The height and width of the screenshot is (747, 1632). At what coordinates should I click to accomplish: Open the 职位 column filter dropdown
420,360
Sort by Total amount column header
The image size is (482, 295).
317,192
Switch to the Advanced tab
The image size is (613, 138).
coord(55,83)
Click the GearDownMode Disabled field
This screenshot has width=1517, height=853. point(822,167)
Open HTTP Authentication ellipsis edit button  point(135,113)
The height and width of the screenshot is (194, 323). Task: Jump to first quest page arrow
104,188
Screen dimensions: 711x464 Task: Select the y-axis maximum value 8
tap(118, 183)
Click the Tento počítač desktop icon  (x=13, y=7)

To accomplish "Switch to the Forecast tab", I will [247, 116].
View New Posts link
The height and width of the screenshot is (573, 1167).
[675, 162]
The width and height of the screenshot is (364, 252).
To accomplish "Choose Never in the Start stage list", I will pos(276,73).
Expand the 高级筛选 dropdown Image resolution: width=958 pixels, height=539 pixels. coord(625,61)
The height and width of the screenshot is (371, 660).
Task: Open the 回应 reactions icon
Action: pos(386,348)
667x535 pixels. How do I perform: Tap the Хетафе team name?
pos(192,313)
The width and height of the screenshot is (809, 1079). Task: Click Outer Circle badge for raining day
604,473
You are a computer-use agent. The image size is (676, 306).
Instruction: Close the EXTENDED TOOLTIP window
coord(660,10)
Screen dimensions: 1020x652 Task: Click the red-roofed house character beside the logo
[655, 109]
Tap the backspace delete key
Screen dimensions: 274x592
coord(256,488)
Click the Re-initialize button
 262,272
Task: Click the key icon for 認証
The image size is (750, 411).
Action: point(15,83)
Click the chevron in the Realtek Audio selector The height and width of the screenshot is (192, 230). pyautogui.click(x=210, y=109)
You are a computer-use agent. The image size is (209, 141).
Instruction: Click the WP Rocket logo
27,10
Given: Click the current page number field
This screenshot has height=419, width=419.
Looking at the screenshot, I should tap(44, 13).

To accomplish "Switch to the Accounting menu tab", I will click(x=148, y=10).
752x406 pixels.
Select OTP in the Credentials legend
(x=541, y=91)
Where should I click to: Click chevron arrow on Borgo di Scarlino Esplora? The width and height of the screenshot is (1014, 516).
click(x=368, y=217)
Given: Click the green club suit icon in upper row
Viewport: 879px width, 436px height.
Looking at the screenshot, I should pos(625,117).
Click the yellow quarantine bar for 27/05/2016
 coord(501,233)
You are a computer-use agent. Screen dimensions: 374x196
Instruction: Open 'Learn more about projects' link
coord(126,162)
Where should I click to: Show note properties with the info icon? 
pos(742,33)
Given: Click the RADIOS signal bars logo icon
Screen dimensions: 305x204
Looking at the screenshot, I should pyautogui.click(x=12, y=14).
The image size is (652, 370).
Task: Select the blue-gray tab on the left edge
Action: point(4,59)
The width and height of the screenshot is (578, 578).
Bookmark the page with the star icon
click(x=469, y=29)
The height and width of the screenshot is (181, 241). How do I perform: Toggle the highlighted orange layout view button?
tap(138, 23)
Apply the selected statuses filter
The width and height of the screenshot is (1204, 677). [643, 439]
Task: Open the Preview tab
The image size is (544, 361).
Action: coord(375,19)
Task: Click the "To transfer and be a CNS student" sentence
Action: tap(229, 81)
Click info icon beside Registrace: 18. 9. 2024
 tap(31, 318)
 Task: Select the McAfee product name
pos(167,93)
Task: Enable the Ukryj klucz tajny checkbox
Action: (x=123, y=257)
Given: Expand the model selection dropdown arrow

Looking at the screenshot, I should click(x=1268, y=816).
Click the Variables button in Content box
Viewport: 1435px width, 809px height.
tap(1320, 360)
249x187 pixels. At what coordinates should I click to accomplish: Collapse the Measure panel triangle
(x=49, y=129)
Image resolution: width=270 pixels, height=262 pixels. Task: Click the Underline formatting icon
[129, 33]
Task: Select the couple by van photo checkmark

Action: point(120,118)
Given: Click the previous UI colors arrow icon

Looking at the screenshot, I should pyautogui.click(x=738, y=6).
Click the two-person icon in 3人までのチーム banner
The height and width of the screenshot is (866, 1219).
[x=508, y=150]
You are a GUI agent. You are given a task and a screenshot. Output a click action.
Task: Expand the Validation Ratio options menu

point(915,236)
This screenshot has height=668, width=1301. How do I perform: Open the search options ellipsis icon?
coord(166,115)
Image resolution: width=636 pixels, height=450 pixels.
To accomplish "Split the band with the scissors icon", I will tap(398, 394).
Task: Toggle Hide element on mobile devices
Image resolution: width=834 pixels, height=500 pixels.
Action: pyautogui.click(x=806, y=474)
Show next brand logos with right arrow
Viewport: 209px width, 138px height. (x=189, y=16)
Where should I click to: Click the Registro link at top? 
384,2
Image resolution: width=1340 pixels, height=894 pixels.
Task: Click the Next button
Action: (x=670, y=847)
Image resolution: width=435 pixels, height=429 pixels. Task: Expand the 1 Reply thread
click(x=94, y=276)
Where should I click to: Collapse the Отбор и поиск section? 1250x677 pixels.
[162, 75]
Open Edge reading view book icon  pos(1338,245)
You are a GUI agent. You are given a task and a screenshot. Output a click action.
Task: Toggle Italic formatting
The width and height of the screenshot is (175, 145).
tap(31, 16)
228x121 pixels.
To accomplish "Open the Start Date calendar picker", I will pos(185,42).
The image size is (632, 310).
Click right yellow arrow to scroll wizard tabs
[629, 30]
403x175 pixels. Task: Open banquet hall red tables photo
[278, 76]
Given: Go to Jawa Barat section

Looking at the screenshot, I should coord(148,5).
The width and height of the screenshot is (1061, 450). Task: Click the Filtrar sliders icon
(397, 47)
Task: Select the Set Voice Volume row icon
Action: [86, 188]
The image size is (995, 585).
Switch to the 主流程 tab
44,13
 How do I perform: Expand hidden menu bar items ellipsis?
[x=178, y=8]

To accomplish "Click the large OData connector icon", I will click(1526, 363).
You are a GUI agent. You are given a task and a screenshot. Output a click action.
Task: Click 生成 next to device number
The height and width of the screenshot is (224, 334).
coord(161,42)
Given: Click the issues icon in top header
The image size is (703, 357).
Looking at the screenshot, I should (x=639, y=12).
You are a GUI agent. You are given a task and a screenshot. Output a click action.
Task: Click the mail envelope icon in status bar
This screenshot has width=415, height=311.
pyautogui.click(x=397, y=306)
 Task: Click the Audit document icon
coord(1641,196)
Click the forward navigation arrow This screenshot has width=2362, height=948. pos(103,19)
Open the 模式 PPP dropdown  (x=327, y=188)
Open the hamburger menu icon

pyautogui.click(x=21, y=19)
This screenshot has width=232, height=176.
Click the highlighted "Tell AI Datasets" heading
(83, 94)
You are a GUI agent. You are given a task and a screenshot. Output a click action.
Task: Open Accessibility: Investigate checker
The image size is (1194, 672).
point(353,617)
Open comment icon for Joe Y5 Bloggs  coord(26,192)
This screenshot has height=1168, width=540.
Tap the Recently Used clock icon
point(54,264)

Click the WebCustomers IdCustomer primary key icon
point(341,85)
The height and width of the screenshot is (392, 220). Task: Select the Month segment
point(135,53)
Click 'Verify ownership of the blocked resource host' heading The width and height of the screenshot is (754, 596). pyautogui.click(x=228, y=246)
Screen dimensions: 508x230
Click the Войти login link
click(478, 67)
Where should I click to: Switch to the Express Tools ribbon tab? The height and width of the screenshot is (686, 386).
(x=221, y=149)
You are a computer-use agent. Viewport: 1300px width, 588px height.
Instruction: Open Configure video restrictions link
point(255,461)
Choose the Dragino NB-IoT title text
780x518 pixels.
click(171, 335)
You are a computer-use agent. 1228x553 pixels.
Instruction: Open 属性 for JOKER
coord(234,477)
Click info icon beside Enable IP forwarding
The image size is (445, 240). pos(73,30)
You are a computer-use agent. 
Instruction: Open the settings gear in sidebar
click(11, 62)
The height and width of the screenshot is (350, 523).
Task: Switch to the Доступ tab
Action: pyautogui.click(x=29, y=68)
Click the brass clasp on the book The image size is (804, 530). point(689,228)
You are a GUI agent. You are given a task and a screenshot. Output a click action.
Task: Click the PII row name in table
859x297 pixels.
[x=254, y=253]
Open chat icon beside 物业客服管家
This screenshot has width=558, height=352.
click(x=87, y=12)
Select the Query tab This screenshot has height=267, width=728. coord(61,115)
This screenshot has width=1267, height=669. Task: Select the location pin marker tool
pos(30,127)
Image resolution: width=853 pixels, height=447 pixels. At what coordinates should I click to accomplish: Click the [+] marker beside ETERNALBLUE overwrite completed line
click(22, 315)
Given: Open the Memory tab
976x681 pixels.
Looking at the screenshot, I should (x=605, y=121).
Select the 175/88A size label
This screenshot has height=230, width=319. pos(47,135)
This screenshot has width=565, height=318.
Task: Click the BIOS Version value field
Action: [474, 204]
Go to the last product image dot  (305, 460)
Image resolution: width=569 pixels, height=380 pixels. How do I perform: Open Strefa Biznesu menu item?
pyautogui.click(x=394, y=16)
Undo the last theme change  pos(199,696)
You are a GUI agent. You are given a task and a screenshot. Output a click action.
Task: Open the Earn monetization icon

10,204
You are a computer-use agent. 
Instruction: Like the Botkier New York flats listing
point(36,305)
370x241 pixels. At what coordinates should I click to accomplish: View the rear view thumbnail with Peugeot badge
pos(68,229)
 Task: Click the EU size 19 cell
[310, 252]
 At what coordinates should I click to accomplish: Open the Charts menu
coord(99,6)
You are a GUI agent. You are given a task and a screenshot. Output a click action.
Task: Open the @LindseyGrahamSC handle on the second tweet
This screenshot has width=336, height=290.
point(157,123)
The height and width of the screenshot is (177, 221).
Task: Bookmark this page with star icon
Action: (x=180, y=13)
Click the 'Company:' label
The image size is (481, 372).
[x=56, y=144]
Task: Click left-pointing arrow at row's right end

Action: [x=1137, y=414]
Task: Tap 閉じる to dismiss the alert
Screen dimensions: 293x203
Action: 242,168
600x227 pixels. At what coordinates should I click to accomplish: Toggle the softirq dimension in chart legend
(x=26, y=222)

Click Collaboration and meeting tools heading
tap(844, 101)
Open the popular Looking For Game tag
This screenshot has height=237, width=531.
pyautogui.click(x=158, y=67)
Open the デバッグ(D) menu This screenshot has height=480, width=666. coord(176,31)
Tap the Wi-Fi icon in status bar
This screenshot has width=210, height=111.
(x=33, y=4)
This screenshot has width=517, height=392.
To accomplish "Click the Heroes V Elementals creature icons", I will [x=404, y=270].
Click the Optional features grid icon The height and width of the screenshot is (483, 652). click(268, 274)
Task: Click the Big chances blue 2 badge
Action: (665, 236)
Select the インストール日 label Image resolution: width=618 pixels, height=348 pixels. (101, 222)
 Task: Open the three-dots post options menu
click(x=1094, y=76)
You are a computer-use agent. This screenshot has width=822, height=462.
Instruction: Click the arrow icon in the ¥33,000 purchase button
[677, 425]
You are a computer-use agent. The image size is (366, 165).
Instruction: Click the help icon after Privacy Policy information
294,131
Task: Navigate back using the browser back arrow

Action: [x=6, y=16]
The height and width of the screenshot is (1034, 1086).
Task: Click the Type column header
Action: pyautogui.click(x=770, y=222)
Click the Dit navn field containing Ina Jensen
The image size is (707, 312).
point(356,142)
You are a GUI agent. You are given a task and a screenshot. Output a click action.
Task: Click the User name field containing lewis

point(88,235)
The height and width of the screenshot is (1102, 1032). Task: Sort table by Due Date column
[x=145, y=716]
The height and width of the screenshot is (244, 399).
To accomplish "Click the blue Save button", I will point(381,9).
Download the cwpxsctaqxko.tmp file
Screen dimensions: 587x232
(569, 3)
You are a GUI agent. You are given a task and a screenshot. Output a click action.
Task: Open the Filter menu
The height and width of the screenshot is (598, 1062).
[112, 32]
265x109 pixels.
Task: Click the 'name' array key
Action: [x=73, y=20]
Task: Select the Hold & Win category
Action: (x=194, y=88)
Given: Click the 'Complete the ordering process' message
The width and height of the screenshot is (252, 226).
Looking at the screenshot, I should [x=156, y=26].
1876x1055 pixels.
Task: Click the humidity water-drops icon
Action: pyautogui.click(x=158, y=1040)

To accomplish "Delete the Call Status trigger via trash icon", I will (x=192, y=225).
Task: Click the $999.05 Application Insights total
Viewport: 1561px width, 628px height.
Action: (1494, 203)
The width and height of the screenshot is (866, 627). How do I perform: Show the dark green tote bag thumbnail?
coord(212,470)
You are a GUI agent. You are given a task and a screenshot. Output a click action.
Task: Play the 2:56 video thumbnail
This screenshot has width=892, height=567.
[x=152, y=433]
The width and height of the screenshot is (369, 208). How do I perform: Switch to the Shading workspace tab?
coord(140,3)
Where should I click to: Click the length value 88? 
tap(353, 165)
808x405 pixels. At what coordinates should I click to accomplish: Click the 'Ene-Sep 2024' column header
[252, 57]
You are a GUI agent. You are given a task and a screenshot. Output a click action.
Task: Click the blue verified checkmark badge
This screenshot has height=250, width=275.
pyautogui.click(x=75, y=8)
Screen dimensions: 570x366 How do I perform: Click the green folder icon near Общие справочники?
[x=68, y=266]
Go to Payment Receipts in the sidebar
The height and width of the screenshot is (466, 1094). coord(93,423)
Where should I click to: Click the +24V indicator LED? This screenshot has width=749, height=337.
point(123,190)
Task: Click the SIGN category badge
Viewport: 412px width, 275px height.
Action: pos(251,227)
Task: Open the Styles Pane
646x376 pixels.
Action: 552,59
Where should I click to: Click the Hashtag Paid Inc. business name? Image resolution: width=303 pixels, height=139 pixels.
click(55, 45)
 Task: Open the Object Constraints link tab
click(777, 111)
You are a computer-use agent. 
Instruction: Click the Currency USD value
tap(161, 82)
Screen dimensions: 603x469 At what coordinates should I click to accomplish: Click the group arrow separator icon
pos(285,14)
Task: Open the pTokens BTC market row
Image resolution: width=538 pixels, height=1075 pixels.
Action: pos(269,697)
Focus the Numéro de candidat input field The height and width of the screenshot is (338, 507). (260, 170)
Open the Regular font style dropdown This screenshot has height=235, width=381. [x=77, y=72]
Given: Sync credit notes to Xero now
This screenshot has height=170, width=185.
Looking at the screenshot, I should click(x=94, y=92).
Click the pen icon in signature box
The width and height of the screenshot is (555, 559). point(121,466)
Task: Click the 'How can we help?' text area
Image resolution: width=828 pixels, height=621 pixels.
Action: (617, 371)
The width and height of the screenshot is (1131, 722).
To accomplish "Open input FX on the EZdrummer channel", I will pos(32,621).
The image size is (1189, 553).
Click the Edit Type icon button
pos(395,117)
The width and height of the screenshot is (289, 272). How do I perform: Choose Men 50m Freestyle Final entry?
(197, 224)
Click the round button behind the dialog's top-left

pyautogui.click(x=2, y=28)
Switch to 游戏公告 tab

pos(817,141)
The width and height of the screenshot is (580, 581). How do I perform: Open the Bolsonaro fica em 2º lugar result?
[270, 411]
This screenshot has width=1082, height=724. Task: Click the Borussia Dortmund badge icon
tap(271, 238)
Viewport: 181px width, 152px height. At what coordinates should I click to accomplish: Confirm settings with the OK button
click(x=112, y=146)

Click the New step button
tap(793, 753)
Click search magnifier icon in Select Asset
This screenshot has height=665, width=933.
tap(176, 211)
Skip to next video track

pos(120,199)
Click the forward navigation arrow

++++++++++

● Task instructions
From the material above, extract every line that contains the word "heading".

● Final result
Click the highlighted "Tell AI Datasets" heading
Click 'Verify ownership of the blocked resource host' heading The width and height of the screenshot is (754, 596). pyautogui.click(x=228, y=246)
Click Collaboration and meeting tools heading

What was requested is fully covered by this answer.